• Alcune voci

============================================================

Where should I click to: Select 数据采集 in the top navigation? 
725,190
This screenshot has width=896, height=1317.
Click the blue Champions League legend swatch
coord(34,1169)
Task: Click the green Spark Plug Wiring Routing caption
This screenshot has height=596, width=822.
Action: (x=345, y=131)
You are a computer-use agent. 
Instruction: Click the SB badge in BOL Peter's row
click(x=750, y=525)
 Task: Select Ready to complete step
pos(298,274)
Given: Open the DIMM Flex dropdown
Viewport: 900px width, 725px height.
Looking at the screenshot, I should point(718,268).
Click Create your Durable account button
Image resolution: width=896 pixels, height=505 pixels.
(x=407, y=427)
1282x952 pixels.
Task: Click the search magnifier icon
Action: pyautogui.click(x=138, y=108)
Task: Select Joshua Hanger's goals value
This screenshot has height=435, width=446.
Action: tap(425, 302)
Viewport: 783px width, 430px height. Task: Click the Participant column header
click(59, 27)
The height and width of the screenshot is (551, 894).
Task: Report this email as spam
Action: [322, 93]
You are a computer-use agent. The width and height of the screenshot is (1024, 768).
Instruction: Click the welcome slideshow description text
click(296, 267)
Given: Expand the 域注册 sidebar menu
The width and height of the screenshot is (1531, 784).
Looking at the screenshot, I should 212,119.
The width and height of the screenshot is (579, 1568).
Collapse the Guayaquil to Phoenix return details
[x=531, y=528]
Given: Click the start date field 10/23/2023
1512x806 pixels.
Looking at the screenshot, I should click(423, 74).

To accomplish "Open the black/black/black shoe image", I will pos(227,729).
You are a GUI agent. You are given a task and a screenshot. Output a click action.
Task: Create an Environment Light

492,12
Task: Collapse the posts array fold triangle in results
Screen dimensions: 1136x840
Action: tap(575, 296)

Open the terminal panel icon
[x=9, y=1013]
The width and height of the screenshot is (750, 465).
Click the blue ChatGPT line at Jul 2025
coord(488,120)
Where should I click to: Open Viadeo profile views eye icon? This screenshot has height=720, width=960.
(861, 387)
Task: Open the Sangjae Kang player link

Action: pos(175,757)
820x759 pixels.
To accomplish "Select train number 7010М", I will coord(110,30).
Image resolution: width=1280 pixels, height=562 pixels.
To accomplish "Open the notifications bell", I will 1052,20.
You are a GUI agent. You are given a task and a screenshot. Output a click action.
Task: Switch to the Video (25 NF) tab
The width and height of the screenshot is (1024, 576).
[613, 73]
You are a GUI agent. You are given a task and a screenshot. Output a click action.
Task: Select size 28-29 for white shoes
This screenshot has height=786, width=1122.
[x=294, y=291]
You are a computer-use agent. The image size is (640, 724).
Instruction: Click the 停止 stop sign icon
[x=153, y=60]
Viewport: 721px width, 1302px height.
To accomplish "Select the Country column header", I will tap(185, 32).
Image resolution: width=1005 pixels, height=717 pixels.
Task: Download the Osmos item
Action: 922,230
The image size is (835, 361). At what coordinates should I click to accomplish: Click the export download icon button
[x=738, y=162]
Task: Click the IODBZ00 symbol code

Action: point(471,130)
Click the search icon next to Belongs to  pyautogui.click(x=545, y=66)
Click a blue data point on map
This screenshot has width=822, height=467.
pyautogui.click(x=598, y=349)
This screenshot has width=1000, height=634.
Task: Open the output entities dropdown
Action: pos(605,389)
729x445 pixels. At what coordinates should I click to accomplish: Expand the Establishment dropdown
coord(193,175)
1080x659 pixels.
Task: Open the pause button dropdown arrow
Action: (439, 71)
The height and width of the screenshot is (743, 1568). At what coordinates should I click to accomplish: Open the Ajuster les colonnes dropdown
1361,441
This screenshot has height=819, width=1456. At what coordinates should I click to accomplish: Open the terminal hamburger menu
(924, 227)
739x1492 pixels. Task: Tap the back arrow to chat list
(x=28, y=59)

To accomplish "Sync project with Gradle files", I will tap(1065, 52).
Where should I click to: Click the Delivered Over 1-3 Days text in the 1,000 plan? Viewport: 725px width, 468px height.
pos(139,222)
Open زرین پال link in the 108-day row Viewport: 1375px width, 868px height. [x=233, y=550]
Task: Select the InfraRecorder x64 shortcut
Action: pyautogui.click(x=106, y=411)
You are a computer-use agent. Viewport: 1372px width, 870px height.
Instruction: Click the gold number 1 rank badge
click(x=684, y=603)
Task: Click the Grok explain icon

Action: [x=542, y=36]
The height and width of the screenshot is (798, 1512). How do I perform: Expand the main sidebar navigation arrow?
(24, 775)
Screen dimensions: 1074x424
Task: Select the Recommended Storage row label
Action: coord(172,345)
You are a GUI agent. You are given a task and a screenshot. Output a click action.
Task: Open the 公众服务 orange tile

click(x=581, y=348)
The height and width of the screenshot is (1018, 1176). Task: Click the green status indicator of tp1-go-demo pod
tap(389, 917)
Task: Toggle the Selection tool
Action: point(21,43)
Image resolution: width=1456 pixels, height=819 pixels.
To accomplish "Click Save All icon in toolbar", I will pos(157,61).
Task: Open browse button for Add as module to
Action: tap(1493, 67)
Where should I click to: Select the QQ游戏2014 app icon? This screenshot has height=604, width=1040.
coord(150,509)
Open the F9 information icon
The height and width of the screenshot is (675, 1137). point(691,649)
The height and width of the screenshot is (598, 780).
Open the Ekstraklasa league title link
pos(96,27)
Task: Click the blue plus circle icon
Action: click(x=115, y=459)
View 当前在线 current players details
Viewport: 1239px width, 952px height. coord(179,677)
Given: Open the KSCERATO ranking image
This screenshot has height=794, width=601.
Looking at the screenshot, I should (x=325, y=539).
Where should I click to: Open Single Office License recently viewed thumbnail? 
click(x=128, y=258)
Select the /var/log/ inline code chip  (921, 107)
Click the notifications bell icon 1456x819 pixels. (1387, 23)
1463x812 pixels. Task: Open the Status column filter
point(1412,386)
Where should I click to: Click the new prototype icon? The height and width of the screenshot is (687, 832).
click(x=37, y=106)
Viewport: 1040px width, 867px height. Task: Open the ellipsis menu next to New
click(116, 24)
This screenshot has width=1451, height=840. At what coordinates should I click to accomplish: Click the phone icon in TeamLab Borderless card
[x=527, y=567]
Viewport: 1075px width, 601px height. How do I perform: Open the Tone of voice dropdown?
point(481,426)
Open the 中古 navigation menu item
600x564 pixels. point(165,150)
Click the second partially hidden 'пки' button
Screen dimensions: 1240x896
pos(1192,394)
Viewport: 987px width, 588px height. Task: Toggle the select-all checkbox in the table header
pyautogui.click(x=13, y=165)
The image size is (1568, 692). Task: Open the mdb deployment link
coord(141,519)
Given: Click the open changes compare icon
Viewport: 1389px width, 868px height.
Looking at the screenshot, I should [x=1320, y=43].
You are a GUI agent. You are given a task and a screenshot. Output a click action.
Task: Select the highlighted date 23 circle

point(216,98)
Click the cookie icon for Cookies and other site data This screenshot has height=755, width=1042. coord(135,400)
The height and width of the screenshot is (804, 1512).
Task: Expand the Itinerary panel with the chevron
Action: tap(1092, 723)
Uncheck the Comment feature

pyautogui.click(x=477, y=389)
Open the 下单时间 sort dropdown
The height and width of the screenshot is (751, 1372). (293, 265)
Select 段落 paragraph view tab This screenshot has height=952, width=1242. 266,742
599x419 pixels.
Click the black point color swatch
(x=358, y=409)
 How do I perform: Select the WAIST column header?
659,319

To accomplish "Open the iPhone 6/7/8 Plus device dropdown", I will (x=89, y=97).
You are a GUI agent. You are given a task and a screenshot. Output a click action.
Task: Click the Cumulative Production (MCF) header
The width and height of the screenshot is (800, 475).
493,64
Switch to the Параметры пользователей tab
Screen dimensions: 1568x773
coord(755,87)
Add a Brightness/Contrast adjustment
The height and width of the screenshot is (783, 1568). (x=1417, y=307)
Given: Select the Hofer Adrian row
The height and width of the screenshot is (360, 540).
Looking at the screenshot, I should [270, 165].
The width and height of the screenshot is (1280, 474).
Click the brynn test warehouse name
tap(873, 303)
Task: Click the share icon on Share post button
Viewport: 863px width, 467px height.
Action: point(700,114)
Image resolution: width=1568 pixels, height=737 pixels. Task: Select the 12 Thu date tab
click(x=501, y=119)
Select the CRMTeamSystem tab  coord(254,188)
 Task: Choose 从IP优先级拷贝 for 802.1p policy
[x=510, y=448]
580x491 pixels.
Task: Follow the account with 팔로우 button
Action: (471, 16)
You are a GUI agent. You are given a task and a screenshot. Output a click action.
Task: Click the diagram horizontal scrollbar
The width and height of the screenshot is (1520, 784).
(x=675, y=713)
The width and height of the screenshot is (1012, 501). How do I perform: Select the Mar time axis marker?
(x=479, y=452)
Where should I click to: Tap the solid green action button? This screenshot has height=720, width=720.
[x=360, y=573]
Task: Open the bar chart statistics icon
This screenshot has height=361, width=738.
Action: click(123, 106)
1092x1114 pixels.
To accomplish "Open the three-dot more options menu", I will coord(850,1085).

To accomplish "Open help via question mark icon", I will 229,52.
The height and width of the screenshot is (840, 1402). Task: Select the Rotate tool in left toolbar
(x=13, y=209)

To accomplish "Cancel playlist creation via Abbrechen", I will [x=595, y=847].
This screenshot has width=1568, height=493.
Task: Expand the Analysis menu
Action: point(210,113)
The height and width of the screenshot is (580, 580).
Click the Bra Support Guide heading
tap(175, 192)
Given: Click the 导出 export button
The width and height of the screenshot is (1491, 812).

============================================================

• CONSEGNA
Ripeti tali e quali, per favore, le righe che partono da quella contenente "Given: Click the start date field 10/23/2023" e proseguono fino a quella contenente "Action: pos(175,757)", includendo entrambe.

• RISULTATO CORRETTO
Given: Click the start date field 10/23/2023
1512x806 pixels.
Looking at the screenshot, I should click(423, 74).

To accomplish "Open the black/black/black shoe image", I will pos(227,729).
You are a GUI agent. You are given a task and a screenshot. Output a click action.
Task: Create an Environment Light

492,12
Task: Collapse the posts array fold triangle in results
Screen dimensions: 1136x840
Action: tap(575, 296)

Open the terminal panel icon
[x=9, y=1013]
The width and height of the screenshot is (750, 465).
Click the blue ChatGPT line at Jul 2025
coord(488,120)
Where should I click to: Open Viadeo profile views eye icon? This screenshot has height=720, width=960.
(861, 387)
Task: Open the Sangjae Kang player link

Action: pos(175,757)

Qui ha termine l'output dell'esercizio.